→ WORK INSTRUCTION: Locate every line in the records below that contains the word "agent", and copy each one.

[[ GIVEN DATA, beginning ]]

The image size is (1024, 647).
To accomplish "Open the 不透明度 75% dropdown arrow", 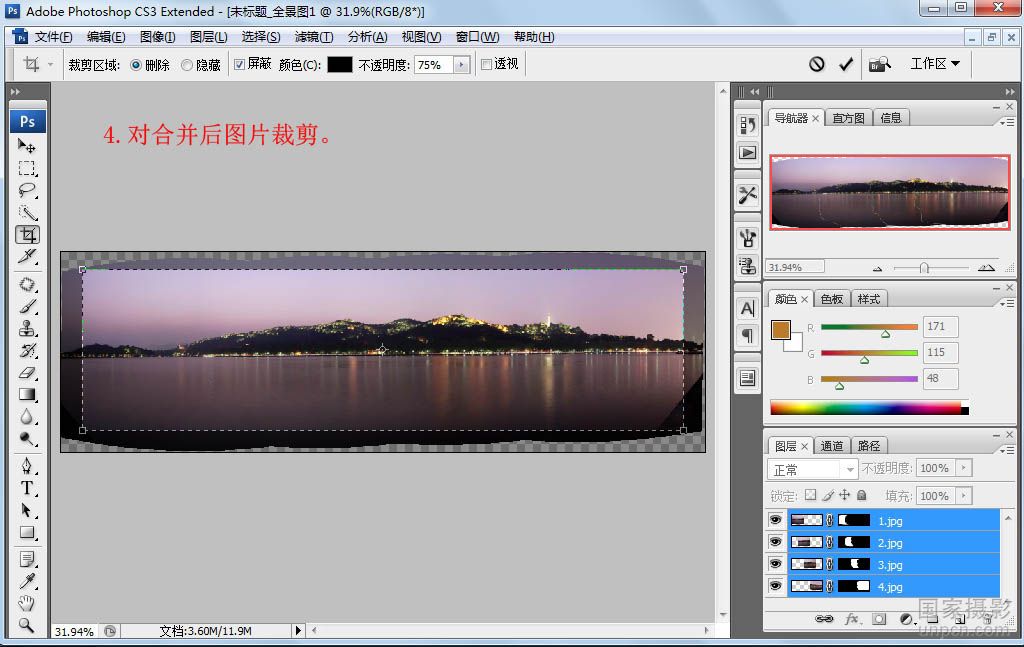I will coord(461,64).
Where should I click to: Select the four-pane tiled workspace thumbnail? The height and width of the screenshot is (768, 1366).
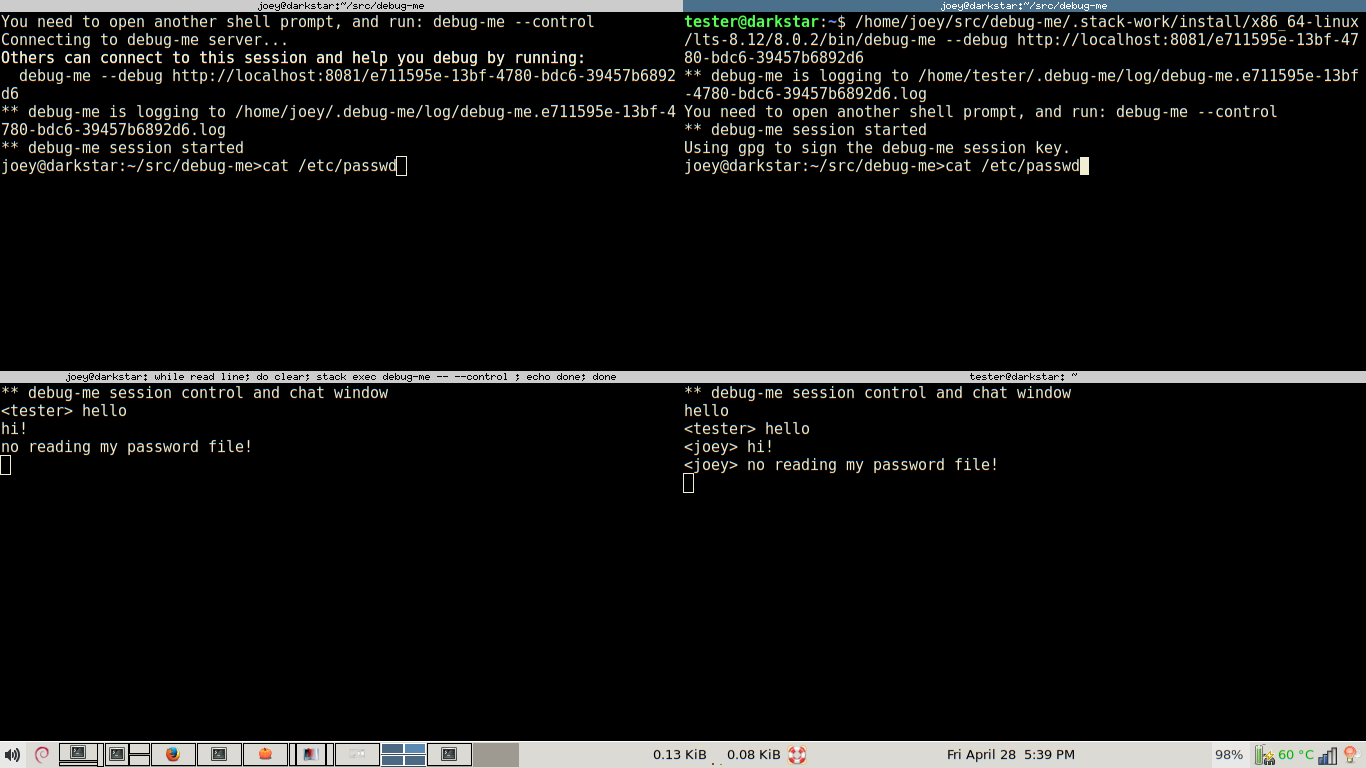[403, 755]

[[ GIVEN DATA, end ]]
[[ GIVEN DATA, beginning ]]

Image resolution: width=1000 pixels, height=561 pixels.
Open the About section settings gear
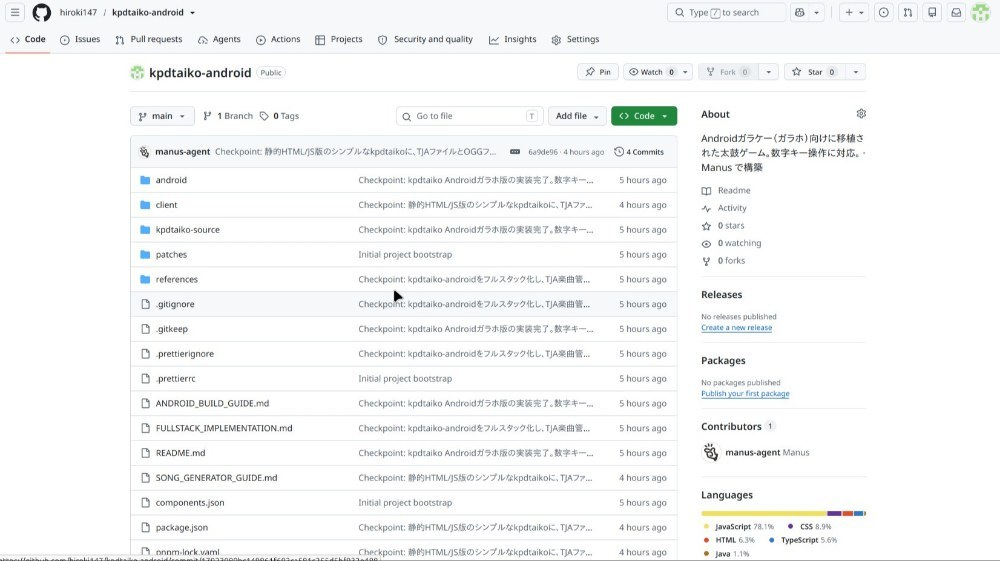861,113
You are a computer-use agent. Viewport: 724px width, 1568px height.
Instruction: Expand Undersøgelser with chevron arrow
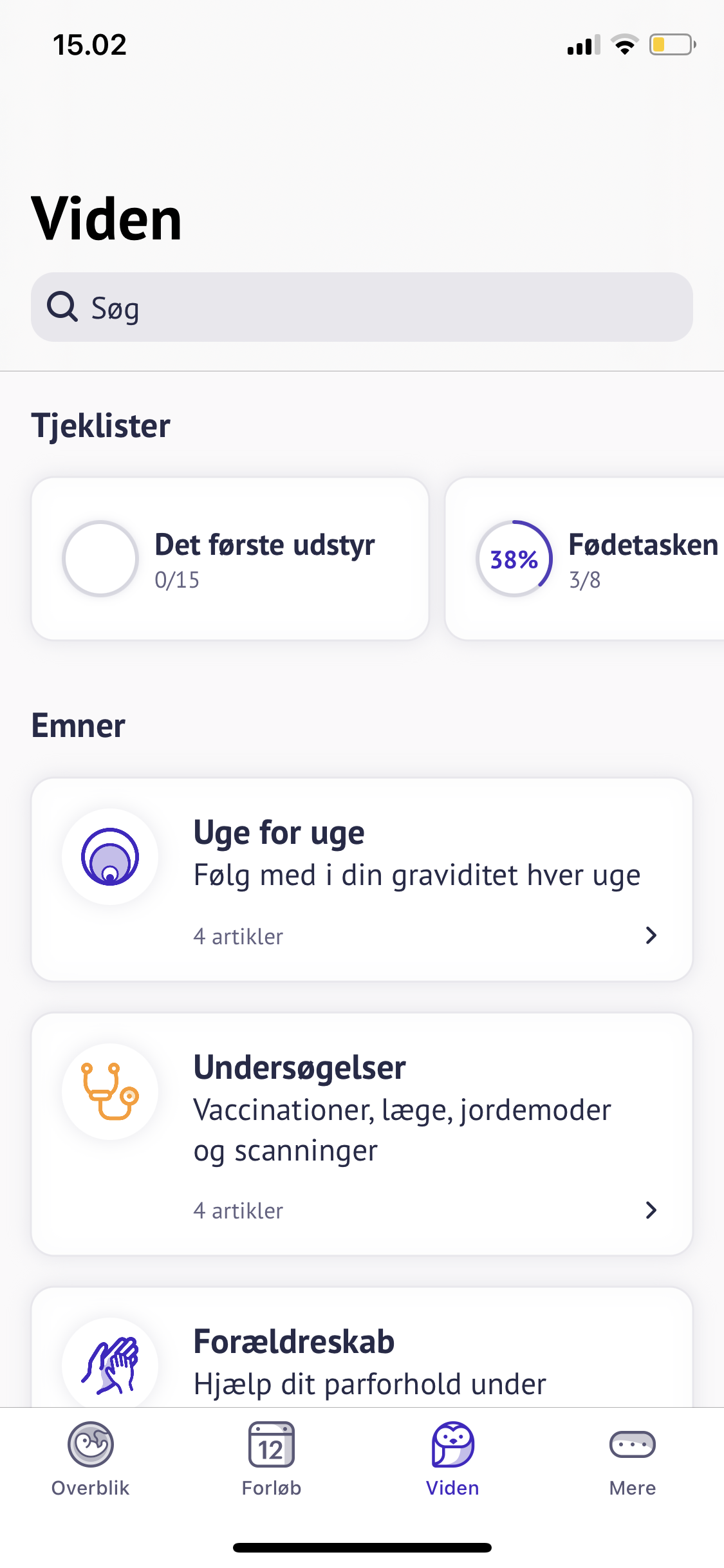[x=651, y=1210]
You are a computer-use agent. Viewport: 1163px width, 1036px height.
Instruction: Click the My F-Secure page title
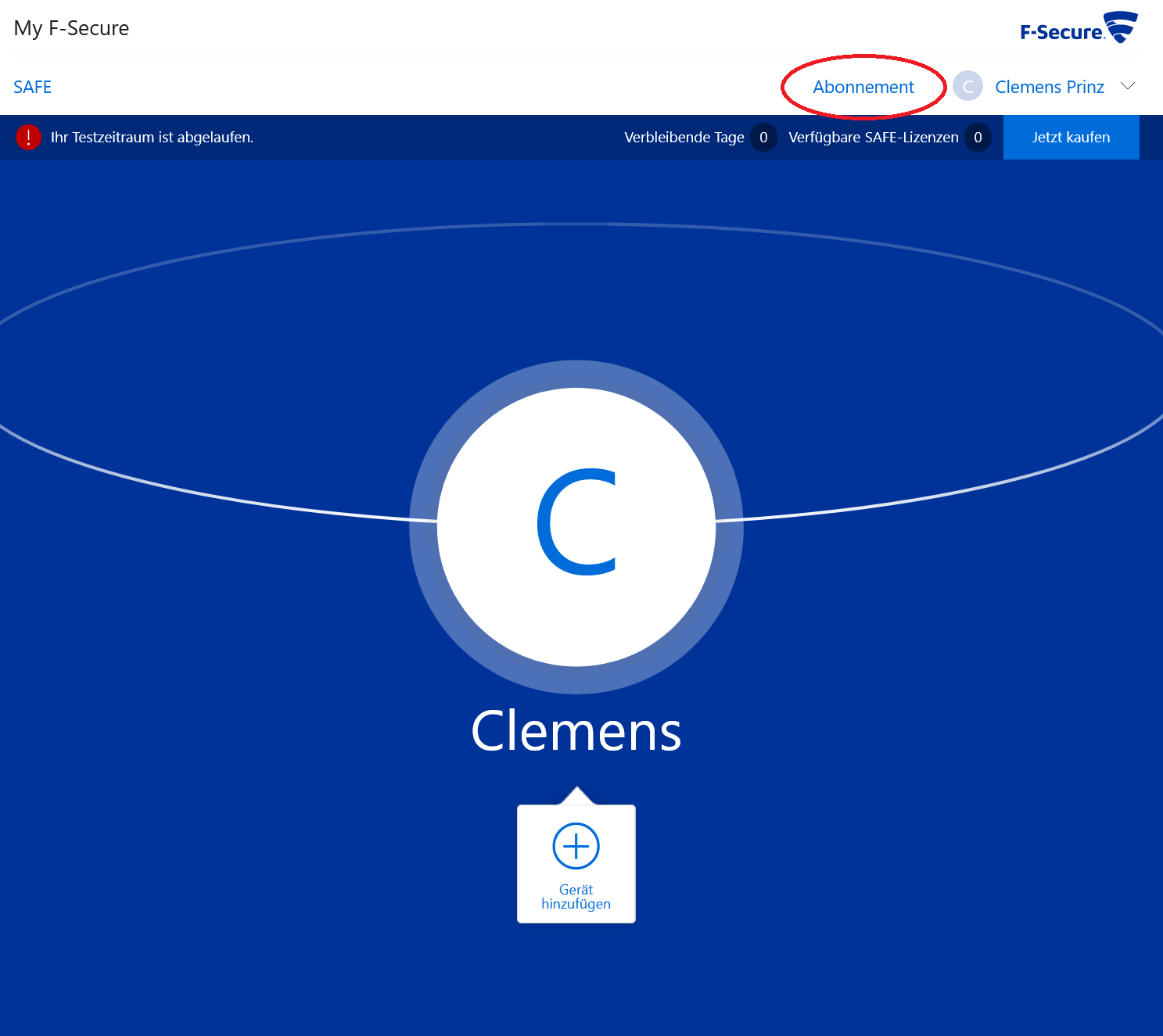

[[ GIVEN DATA, end ]]

→ ANSWER TO THIS PROBLEM:
You are a computer-use agent. Viewport: 724px width, 1568px height.
You are a computer-use agent. Viewport: 1163px width, 1036px height.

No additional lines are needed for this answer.